Current treatments for diseases like cancer typically destroy nasty malignant cells, while also hammering the healthy ones. Using new advances in synthetic biology, researchers are designing molecules intelligent enough to recognize diseased cells, leaving the healthy cells alone.
"We basically design molecules that actually go into the cell and do an analysis of the cellular state before delivering the therapeutic punch," said Christina Smolke, assistant professor of bioengineering who joined Stanford University in January.
"When you look at a diseased cell (e.g. a cancer cell) and compare it to a normal cell, you can identify biomarkerschanges in the abundance of proteins or other biomolecule levelsin the diseased cell," Smolke said. Her research team has designed molecules that trigger cell death only in the presence of such markers. "A lot of the trick with developing effective therapeutics is the ability to target and localize the therapeutic effect, while minimizing nonspecific side effects," she said.
Smolke will present the latest applications of her lab's work at the American Association for the Advancement of Science (AAAS) meeting in Chicago on Friday, Feb. 13.

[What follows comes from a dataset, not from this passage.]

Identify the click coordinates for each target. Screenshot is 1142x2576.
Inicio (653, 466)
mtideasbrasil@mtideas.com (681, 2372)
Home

These designer molecules are created through RNA-based technologies that Smolke's lab developed at the California Institute of Technology. A recent example of these systems, developed with postdoctoral researcher Maung Nyan Win (who joined Smolke in her move to Stanford), was described in a paper published in the Oct. 17, 2008, issue of Science.
"We do our design on the computer and pick out sequences that are predicted to behave the way we like," Smolke said. When researchers generate these sequences inside the operating system of a cell, they reprogram the cell and change its function. "Building these molecules out of RNA gives us a very programmable and therefore powerful design substrate," she said.